In the United States, Calvert and his associates encountered significant difficulties, as they were denied support by both the Industrial Workers of the World (the organization had decided to break completely with the Bolsheviks and Soviet Russia, convinced that the Soviet system was incompatible with the ideals of syndicalism) and the Communist Party of America. Nevertheless, articles about Calvert's mission and interviews with him were published by several New York newspapers, and Calvert also secured the support of several prominent Americans, among them Stuart Chase, Thorstein Veblen, Charles Steinmetz, and Roger Nash Baldwin. Over the course of 1922, he sent about 300 colonists from the United States to Kuzbass, including several skilled engineers. However, by the end of the year, Soviet leadership revised the terms of the agreement with the American colonists, and as a result Calvert was dismissed from his post as head of the New York representative office. He returned with his wife to California, where he spent the rest of his life.

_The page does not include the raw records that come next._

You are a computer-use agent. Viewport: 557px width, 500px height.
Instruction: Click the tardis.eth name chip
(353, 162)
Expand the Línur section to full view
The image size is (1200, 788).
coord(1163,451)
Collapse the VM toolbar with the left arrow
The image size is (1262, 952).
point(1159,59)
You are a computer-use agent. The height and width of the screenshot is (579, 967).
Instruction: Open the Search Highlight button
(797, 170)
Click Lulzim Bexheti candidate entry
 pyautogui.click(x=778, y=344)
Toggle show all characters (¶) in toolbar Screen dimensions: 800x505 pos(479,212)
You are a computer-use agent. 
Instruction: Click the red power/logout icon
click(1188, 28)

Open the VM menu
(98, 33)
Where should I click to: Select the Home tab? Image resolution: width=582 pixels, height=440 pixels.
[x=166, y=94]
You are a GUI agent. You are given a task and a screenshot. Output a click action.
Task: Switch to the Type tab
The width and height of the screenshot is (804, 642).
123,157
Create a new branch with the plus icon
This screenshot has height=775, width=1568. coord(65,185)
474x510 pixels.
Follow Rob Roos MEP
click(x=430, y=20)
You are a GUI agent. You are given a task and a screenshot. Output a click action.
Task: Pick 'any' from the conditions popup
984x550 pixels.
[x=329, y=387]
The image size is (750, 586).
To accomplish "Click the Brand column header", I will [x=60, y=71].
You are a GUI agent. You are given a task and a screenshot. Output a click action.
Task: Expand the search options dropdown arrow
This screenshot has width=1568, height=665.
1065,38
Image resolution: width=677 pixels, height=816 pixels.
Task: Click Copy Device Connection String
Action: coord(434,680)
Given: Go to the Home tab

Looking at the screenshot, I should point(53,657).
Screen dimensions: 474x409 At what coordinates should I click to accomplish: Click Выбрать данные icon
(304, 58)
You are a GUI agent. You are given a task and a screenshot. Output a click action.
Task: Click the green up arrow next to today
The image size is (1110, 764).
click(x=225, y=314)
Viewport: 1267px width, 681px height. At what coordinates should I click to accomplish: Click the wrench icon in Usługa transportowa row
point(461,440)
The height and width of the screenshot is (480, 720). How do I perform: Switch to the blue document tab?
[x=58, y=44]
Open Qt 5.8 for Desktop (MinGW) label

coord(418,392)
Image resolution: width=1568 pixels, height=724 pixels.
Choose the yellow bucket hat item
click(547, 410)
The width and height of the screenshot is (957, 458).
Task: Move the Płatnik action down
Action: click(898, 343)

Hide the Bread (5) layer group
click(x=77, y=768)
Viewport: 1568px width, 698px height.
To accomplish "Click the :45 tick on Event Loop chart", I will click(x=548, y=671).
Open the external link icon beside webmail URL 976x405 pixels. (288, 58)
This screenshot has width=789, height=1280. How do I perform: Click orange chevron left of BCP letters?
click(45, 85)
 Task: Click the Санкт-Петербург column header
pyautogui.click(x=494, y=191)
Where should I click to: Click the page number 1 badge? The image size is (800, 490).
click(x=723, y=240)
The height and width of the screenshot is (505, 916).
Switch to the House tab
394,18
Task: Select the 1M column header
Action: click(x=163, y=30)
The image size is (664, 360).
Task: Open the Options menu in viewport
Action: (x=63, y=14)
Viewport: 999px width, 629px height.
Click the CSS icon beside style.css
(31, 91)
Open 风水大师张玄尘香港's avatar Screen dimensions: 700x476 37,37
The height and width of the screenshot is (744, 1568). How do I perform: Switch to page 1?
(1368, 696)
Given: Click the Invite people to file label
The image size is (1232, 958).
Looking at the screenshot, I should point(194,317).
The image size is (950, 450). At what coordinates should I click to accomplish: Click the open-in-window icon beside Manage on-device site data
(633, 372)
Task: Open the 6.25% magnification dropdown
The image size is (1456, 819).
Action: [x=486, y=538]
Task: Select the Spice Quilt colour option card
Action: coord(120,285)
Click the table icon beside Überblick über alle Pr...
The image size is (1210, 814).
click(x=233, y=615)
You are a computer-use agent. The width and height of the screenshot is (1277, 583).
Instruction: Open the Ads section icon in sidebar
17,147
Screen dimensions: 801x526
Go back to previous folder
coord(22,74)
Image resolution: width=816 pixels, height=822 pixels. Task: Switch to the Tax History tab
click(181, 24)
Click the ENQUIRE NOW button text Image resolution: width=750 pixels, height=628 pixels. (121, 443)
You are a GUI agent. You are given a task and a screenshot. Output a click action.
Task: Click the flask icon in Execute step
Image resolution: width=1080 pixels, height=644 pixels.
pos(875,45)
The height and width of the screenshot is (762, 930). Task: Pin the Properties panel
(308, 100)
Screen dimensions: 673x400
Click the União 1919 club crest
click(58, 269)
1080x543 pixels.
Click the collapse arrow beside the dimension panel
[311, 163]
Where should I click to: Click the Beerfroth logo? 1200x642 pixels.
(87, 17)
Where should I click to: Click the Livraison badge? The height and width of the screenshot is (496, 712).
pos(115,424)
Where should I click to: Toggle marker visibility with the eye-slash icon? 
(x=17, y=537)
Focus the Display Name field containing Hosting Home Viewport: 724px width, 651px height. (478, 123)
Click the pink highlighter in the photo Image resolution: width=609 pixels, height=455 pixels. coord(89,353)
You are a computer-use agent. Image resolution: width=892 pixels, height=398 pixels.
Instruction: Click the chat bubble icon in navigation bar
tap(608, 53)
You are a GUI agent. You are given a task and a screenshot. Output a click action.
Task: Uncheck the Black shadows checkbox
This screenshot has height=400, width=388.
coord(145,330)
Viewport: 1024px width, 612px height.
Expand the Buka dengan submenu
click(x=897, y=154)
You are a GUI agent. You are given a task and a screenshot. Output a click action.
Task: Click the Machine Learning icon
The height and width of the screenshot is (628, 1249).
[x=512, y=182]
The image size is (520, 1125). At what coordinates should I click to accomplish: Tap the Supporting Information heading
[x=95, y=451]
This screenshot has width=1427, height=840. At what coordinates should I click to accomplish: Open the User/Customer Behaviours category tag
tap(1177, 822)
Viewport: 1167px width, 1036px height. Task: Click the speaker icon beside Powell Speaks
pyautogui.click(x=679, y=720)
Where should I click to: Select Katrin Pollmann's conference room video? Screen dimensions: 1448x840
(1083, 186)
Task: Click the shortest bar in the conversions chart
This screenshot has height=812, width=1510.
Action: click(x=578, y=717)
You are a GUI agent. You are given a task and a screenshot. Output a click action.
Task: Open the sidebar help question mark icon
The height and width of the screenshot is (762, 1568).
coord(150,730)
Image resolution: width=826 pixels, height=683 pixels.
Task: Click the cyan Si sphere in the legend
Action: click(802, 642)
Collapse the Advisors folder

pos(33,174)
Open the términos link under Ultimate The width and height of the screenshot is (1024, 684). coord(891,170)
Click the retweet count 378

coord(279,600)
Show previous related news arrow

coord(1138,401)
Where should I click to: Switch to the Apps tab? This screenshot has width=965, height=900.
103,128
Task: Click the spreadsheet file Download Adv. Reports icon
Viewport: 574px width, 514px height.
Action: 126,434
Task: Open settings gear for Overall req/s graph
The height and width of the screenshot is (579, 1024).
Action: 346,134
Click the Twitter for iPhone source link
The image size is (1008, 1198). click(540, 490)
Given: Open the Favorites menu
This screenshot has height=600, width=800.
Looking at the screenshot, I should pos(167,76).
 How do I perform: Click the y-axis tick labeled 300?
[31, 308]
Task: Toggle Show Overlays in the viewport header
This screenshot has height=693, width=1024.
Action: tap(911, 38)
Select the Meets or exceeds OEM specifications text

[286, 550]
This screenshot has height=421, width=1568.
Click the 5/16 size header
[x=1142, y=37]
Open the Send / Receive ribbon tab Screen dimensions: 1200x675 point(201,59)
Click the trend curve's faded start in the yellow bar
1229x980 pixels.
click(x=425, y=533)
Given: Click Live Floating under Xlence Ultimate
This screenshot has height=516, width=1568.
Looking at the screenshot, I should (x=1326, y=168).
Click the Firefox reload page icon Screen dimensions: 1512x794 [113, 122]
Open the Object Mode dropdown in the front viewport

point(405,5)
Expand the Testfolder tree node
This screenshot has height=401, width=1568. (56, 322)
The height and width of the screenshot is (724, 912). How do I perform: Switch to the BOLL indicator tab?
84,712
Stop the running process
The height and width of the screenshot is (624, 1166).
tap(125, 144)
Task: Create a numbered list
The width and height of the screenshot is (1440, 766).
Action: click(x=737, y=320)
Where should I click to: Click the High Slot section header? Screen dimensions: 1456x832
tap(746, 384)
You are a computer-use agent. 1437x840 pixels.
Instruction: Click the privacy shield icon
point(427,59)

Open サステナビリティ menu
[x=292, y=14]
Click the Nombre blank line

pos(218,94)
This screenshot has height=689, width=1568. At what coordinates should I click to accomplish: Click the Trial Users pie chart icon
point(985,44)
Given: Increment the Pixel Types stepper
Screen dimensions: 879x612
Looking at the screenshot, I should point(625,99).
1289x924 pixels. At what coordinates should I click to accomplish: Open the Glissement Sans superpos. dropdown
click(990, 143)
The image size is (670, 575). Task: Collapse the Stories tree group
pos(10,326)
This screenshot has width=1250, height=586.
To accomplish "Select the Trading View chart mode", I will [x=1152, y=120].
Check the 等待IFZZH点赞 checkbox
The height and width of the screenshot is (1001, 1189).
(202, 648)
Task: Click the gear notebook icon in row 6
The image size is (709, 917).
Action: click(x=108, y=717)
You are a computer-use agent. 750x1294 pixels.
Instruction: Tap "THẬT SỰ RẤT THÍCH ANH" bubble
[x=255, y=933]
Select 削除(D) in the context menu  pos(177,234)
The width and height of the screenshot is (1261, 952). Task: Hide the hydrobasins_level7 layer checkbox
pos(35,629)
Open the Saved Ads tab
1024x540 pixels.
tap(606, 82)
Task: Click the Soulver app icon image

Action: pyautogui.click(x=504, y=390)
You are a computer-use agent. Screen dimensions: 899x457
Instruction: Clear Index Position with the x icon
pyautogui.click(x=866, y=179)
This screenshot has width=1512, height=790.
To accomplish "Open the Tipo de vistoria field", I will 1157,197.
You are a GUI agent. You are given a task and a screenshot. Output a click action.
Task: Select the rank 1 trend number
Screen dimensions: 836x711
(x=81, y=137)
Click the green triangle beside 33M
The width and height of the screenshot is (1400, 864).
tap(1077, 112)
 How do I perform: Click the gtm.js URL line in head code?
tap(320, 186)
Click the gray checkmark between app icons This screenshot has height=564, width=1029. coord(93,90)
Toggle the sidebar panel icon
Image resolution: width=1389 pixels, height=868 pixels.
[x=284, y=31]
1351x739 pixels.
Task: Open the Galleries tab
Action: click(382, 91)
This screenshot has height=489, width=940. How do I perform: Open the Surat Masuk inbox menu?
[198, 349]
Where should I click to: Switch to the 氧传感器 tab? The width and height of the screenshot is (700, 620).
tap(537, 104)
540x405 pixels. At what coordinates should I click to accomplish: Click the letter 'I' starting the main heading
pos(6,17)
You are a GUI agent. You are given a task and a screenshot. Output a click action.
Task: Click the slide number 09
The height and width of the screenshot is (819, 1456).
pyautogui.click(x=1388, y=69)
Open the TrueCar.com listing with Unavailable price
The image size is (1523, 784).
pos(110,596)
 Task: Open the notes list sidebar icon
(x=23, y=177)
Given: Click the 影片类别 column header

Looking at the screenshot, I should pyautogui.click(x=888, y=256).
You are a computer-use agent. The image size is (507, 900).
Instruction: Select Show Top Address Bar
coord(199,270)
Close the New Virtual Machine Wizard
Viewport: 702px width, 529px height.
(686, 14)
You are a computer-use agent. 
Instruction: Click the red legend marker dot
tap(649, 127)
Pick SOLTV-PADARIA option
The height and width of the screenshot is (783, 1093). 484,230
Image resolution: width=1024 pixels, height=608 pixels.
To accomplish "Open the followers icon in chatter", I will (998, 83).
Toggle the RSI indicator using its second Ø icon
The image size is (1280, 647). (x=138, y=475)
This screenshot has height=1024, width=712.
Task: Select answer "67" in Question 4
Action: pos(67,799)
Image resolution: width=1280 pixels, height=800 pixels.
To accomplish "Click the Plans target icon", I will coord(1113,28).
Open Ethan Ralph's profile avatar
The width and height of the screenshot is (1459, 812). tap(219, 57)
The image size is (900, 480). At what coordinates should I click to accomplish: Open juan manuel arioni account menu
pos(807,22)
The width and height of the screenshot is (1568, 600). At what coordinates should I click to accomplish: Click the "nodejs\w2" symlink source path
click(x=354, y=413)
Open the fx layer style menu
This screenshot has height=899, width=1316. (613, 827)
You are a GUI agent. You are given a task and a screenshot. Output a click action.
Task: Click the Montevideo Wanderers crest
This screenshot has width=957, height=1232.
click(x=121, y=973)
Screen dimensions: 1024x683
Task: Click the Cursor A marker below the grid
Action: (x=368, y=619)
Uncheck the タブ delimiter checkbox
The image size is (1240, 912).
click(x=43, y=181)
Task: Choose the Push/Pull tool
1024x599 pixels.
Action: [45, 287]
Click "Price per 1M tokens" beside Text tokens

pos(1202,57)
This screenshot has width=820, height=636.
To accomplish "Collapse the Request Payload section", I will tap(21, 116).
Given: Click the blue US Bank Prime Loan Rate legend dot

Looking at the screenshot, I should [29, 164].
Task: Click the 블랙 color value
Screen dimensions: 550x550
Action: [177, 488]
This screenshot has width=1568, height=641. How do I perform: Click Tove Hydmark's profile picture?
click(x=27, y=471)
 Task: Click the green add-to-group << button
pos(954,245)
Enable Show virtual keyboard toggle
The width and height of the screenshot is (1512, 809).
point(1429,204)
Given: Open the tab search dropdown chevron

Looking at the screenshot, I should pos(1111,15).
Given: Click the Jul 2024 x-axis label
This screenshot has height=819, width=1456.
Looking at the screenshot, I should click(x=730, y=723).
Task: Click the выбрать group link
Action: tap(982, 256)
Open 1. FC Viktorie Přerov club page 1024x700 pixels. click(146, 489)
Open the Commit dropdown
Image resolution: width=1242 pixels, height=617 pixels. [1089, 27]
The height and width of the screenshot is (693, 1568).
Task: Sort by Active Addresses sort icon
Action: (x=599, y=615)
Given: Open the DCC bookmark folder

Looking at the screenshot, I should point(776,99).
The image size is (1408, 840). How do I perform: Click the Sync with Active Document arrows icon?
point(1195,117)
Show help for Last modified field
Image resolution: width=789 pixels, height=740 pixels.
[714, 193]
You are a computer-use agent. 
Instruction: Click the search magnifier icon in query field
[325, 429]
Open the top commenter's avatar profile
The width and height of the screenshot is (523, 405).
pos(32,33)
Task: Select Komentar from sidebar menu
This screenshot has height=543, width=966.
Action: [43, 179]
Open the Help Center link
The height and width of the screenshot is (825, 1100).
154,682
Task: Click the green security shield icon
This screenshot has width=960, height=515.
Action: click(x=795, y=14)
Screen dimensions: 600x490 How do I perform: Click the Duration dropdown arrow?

During the 1936 Democratic Party presidential primaries, Calvert joined an EPIC slate nominally pledged to Upton Sinclair for president; they actually supported Franklin D. Roosevelt, but opposed U.S. Senator William Gibbs McAdoo, who headed the president's slate. The EPIC slate lost to Roosevelt's by a margin of eight to one.

In 1973, Calvert and his wife wrote a memoir titled The Kuzbas Story: History of the Autonomous Industrial Colony Kuzbas. Their manuscript is available to specialists at the Wayne State University Library.

==Sources==
- J.P. Morray. Project Kuzbas: American Workers in Siberia (1921–1926) – NY: International Publishers, 1983.
- J. S. Calvert // E. A. Ivanyan Encyclopedia of Russian-American Relations. XVIII-XX centuries.–Moscow: International Relations, 2001.–696 p.–ISBN 5-7133-1045-0.